Patrick Walsh and others of his ilk had refined this corrupt practice to a new level of efficiency. Using a middleman as a broker, Walsh would purchase complete lists of steerage passengers, usually from mercenary captains who sold out to the highest bribe. Upon arrival, entire groups of frightened, bewildered immigrants were herded off the ships, then led to boardinghouses owned by Walsh. Outlandish rents were demanded, and those who might dare to raise questions were threatened with the
law.

To the already oppressed Irish, the
law
was synonymous with unfairness and brutality. Tierney's father, a policeman himself, maintained that the Irish immigrant's fear and hatred of the law was to be expected. Their experience with the police was limited to the toadying constables back in Ireland who, carrying out the demands of English landlords, tumbled the cottages of the poor and drove them out, half naked and starving, onto the road, where they would die of the hunger and the cold.

In Ireland, the
law
meant harsh judgment, swift punishment, and no mercy. Only God knew what the
law
might do to them in this strange new land!

The two runners Tierney was tailing tonight were little more than professional pirates who had been particularly successful during their short time in Patrick Walsh's employ. Too successful, perhaps. Apparently, Walsh was convinced that Monk Ferguson and Sweet Bailey were up to a bit of other business on the side.

The ship Tierney had been watching for the past half hour was a big one, an English coffin that had put in at South Street just this evening, after clearing the quarantine station at Staten Island. Steerage passengers were milling about on deck, the fretful cries of children and worried murmurs of their parents adding to the clamor on the docks.

Nighttime made little difference in the harbor. Even now, going on eleven, sailors and runners pressed through the noisy crush of disembarking immigrants. Cursing and shouting rose above the babel of foreign tongues. What laughter could be heard sounded shrill and uncertain. Women keened and strong men wept, and Tierney suddenly felt himself engulfed by a thousand dreams and as many sorrows.

How many of those dreams would be washed out to sea before this night ends? How many new sorrows would rise with the dawn of their first day in New York City?

A foghorn bleated in the distance. Shivering, Tierney pulled the collar of his seaman's jacket snug about his throat. The night wind blowing in off the water stung his face, and he ducked his head against the cold.

Next time, he vowed sourly, he would not be so quick to rise to Walsh's challenge.

In the candlelit dining room of the mansion on Fifth Avenue, Sara Farmington and her father lingered over dessert.

“I can scarcely believe I have you all to myself this evening,” Sara said, toying with her spoon. “That's rather a rare occurrence these days.”

Lewis Farmington lifted one dark eyebrow. “Have I neglected you, dear? I'm sorry. I'm afraid it's been a somewhat hectic week for me.”

“So it would seem,” Sara agreed. “You've dined out, what, three times, with Winifred this week?”

If she'd expected to fluster him, she should have known better. Scooping up a spoonful of lemon pudding, he merely beamed a cheerful smile, saying, “Why, yes, I believe I have. I've been trying to help her make some order of her financial affairs.”

At Sara's questioning look, he nodded. “Winifred hasn't much head for business, I'm afraid. Obviously, it's going to take a great deal of work to get her straightened around. But it seems the Christian thing to do, don't you agree?”

Sara kept her expression carefully bland. “Of course. And I'm sure Winifred is most appreciative.”

His reply was another bright smile and a quick nod as he pushed his empty bowl aside.

“I must admit, I was rather surprised when Winifred decided to stay on after Evan's father went back to England,” Sara said, returning her spoon to its place. “Naturally, we're all pleased. She's a delightful woman.”

Lewis Farmington gave his mouth a hasty swipe with his napkin. “Yes,” he said, “she is, isn't she?”

“Still, I should think the hotel would be awfully confining. Has she given any thought to more permanent lodgings?”

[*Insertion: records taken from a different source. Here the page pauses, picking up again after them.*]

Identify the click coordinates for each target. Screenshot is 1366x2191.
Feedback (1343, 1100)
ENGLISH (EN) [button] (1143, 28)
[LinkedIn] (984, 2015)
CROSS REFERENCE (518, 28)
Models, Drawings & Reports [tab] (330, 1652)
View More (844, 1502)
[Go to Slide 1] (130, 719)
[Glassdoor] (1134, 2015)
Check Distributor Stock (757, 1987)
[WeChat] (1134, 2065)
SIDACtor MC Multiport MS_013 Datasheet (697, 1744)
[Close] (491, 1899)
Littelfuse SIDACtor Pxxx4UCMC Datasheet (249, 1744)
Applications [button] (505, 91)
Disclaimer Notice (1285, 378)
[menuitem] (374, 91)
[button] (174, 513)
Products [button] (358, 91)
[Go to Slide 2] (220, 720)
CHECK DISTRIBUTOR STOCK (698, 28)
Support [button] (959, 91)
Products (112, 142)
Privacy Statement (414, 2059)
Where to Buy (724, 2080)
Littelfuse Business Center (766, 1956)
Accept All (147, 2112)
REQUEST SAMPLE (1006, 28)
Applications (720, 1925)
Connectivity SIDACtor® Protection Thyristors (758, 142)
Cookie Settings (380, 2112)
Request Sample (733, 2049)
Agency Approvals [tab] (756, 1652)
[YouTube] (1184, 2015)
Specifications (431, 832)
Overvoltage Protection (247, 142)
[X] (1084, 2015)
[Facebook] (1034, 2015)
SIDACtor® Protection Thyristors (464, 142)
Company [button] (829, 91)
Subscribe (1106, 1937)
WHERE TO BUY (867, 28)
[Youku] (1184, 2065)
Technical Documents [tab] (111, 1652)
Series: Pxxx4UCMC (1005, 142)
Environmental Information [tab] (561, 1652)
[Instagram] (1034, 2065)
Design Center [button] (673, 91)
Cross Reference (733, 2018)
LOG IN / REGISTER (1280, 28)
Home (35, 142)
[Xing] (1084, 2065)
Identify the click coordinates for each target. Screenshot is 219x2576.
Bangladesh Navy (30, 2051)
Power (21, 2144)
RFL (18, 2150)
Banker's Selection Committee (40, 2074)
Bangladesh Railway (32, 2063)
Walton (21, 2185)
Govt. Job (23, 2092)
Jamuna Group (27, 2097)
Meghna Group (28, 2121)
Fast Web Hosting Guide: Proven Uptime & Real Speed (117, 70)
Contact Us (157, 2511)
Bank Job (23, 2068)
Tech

Her father leaned back in his chair. “As a matter of fact,” he replied, “I believe I've found just the place for her. Pleasant little apartment over on West Thirty-fourth. One of Tomlinson's brownstones.”

Sara lifted her gaze to his. “My, you
are
looking after her, aren't you?”

Her father narrowed his eyes. “I haven't done all that much, really. She
is
a woman alone, and in a strange city at that.”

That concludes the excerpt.